● GOAL OF THE EXERCISE:
Please give the data again exactly, with no line dropped.

Collected data
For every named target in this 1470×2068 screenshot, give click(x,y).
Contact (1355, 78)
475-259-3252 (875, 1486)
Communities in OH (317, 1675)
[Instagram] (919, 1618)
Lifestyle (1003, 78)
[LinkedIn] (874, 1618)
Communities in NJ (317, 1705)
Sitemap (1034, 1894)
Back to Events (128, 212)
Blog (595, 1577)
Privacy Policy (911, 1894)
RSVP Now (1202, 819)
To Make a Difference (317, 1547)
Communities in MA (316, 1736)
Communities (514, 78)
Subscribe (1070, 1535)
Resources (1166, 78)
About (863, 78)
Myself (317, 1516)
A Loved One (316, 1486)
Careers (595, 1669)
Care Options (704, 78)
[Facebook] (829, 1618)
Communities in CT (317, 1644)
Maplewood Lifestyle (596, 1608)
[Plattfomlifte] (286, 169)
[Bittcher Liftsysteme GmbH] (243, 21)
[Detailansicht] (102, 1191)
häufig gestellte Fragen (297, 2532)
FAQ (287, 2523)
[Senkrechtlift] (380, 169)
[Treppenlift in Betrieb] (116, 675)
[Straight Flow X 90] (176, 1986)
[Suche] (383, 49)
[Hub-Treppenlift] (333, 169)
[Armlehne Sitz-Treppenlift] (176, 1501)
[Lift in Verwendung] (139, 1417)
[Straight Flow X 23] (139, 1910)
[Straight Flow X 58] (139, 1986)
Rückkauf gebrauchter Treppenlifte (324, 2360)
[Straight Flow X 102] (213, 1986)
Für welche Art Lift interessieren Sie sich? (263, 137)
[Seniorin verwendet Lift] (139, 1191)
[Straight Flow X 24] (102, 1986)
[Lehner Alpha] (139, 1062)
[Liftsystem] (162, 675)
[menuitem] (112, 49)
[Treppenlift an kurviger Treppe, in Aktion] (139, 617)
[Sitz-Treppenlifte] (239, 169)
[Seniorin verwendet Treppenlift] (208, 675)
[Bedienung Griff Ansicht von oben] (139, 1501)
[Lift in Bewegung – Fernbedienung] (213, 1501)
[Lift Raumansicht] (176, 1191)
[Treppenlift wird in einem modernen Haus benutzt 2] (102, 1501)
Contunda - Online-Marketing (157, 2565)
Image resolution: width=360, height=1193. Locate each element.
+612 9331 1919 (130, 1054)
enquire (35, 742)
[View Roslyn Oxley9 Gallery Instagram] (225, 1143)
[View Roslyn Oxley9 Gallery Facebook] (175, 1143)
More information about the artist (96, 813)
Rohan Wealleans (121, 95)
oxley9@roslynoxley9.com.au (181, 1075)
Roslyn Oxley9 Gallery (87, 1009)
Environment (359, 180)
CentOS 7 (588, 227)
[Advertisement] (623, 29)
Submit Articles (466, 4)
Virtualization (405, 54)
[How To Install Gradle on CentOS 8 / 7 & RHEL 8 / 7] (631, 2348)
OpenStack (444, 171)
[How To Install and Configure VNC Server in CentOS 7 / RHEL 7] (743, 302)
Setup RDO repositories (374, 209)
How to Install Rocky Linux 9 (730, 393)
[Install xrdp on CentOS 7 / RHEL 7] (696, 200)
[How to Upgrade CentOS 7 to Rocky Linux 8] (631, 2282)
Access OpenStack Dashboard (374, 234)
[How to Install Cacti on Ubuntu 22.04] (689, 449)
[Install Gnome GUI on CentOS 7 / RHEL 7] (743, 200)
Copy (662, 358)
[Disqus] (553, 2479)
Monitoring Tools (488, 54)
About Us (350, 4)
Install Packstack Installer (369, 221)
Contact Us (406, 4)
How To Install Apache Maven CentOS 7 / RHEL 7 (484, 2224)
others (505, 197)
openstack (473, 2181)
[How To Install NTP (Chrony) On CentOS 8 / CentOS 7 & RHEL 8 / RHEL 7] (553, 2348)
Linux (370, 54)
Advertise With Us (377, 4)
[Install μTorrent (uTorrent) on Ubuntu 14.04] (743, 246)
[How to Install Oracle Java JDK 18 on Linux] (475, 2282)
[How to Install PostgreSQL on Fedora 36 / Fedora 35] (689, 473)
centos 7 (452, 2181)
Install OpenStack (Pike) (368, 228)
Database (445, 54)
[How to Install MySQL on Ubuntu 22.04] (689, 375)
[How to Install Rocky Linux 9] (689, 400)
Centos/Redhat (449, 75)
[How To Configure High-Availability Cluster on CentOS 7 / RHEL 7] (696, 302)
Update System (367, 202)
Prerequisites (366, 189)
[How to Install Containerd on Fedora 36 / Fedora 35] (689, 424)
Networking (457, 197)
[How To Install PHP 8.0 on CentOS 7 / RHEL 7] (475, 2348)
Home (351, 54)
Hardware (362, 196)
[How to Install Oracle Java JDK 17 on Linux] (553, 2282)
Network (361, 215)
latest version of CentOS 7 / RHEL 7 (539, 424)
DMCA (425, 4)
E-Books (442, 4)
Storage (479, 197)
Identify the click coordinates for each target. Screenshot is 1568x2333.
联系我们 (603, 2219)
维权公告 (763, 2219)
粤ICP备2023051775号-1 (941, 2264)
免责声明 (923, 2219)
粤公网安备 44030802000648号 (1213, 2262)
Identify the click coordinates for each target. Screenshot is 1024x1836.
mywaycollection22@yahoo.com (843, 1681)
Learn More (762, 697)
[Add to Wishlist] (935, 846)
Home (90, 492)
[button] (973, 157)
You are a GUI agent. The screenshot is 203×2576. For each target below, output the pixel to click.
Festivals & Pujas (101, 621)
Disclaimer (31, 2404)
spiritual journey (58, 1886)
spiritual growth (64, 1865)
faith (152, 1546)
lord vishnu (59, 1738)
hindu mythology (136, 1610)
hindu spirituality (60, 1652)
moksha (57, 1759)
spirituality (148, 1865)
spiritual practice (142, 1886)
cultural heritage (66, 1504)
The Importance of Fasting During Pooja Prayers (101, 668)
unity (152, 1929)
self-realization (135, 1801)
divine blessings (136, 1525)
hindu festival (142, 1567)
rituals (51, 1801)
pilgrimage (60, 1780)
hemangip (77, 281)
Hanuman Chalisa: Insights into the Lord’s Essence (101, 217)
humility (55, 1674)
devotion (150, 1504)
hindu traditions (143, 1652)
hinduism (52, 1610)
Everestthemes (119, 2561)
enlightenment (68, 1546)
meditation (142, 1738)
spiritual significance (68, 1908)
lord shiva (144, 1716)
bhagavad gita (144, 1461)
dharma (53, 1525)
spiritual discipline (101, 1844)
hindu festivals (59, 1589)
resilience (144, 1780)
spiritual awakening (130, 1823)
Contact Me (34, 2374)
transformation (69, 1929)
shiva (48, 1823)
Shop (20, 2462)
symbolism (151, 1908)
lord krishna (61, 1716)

● TASK OUTPUT:
For every named target in this 1470×2068 screenshot, give click(x,y).
Contact (1355, 78)
475-259-3252 (875, 1486)
Communities in OH (317, 1675)
[Instagram] (919, 1618)
Lifestyle (1003, 78)
[LinkedIn] (874, 1618)
Communities in NJ (317, 1705)
Sitemap (1034, 1894)
Back to Events (128, 212)
Blog (595, 1577)
Privacy Policy (911, 1894)
RSVP Now (1202, 819)
To Make a Difference (317, 1547)
Communities in MA (316, 1736)
Communities (514, 78)
Subscribe (1070, 1535)
Resources (1166, 78)
About (863, 78)
Myself (317, 1516)
A Loved One (316, 1486)
Careers (595, 1669)
Care Options (704, 78)
[Facebook] (829, 1618)
Communities in CT (317, 1644)
Maplewood Lifestyle (596, 1608)
[Plattfomlifte] (286, 169)
[Bittcher Liftsysteme GmbH] (243, 21)
[Detailansicht] (102, 1191)
häufig gestellte Fragen (297, 2532)
FAQ (287, 2523)
[Senkrechtlift] (380, 169)
[Treppenlift in Betrieb] (116, 675)
[Straight Flow X 90] (176, 1986)
[Suche] (383, 49)
[Hub-Treppenlift] (333, 169)
[Armlehne Sitz-Treppenlift] (176, 1501)
[Lift in Verwendung] (139, 1417)
[Straight Flow X 23] (139, 1910)
[Straight Flow X 58] (139, 1986)
Rückkauf gebrauchter Treppenlifte (324, 2360)
[Straight Flow X 102] (213, 1986)
Für welche Art Lift interessieren Sie sich? (263, 137)
[Seniorin verwendet Lift] (139, 1191)
[Straight Flow X 24] (102, 1986)
[Lehner Alpha] (139, 1062)
[Liftsystem] (162, 675)
[menuitem] (112, 49)
[Treppenlift an kurviger Treppe, in Aktion] (139, 617)
[Sitz-Treppenlifte] (239, 169)
[Seniorin verwendet Treppenlift] (208, 675)
[Bedienung Griff Ansicht von oben] (139, 1501)
[Lift in Bewegung – Fernbedienung] (213, 1501)
[Lift Raumansicht] (176, 1191)
[Treppenlift wird in einem modernen Haus benutzt 2] (102, 1501)
Contunda - Online-Marketing (157, 2565)
Image resolution: width=360, height=1193. Locate each element.
+612 9331 1919 (130, 1054)
enquire (35, 742)
[View Roslyn Oxley9 Gallery Instagram] (225, 1143)
[View Roslyn Oxley9 Gallery Facebook] (175, 1143)
More information about the artist (96, 813)
Rohan Wealleans (121, 95)
oxley9@roslynoxley9.com.au (181, 1075)
Roslyn Oxley9 Gallery (87, 1009)
Environment (359, 180)
CentOS 7 (588, 227)
[Advertisement] (623, 29)
Submit Articles (466, 4)
Virtualization (405, 54)
[How To Install Gradle on CentOS 8 / 7 & RHEL 8 / 7] (631, 2348)
OpenStack (444, 171)
[How To Install and Configure VNC Server in CentOS 7 / RHEL 7] (743, 302)
Setup RDO repositories (374, 209)
How to Install Rocky Linux 9 (730, 393)
[Install xrdp on CentOS 7 / RHEL 7] (696, 200)
[How to Upgrade CentOS 7 to Rocky Linux 8] (631, 2282)
Access OpenStack Dashboard (374, 234)
[How to Install Cacti on Ubuntu 22.04] (689, 449)
[Install Gnome GUI on CentOS 7 / RHEL 7] (743, 200)
Copy (662, 358)
[Disqus] (553, 2479)
Monitoring Tools (488, 54)
About Us (350, 4)
Install Packstack Installer (369, 221)
Contact Us (406, 4)
How To Install Apache Maven CentOS 7 / RHEL 7 (484, 2224)
others (505, 197)
openstack (473, 2181)
[How To Install NTP (Chrony) On CentOS 8 / CentOS 7 & RHEL 8 / RHEL 7] (553, 2348)
Linux (370, 54)
Advertise With Us (377, 4)
[Install μTorrent (uTorrent) on Ubuntu 14.04] (743, 246)
[How to Install Oracle Java JDK 18 on Linux] (475, 2282)
[How to Install PostgreSQL on Fedora 36 / Fedora 35] (689, 473)
centos 7 (452, 2181)
Install OpenStack (Pike) (368, 228)
Database (445, 54)
[How to Install MySQL on Ubuntu 22.04] (689, 375)
[How to Install Rocky Linux 9] (689, 400)
Centos/Redhat (449, 75)
[How To Configure High-Availability Cluster on CentOS 7 / RHEL 7] (696, 302)
Update System (367, 202)
Prerequisites (366, 189)
[How to Install Containerd on Fedora 36 / Fedora 35] (689, 424)
Networking (457, 197)
[How To Install PHP 8.0 on CentOS 7 / RHEL 7] (475, 2348)
Home (351, 54)
Hardware (362, 196)
[How to Install Oracle Java JDK 17 on Linux] (553, 2282)
Network (361, 215)
latest version of CentOS 7 / RHEL 7 (539, 424)
DMCA (425, 4)
E-Books (442, 4)
Storage (479, 197)
Identify the click coordinates for each target. Screenshot is 1568x2333.
联系我们 (603, 2219)
维权公告 (763, 2219)
粤ICP备2023051775号-1 (941, 2264)
免责声明 (923, 2219)
粤公网安备 44030802000648号 (1213, 2262)
Identify the click coordinates for each target. Screenshot is 1024x1836.
mywaycollection22@yahoo.com (843, 1681)
Learn More (762, 697)
[Add to Wishlist] (935, 846)
Home (90, 492)
[button] (973, 157)
You are a GUI agent. The screenshot is 203×2576. For each target below, output the pixel to click.
Festivals & Pujas (101, 621)
Disclaimer (31, 2404)
spiritual journey (58, 1886)
spiritual growth (64, 1865)
faith (152, 1546)
lord vishnu (59, 1738)
hindu mythology (136, 1610)
hindu spirituality (60, 1652)
moksha (57, 1759)
spirituality (148, 1865)
spiritual practice (142, 1886)
cultural heritage (66, 1504)
The Importance of Fasting During Pooja Prayers (101, 668)
unity (152, 1929)
self-realization (135, 1801)
divine blessings (136, 1525)
hindu festival (142, 1567)
rituals (51, 1801)
pilgrimage (60, 1780)
hemangip (77, 281)
Hanuman Chalisa: Insights into the Lord’s Essence (101, 217)
humility (55, 1674)
devotion (150, 1504)
hindu traditions (143, 1652)
hinduism (52, 1610)
Everestthemes (119, 2561)
enlightenment (68, 1546)
meditation (142, 1738)
spiritual significance (68, 1908)
lord shiva (144, 1716)
bhagavad gita (144, 1461)
dharma (53, 1525)
spiritual discipline (101, 1844)
hindu festivals (59, 1589)
resilience (144, 1780)
spiritual awakening (130, 1823)
Contact Me (34, 2374)
transformation (69, 1929)
shiva (48, 1823)
Shop (20, 2462)
symbolism (151, 1908)
lord krishna (61, 1716)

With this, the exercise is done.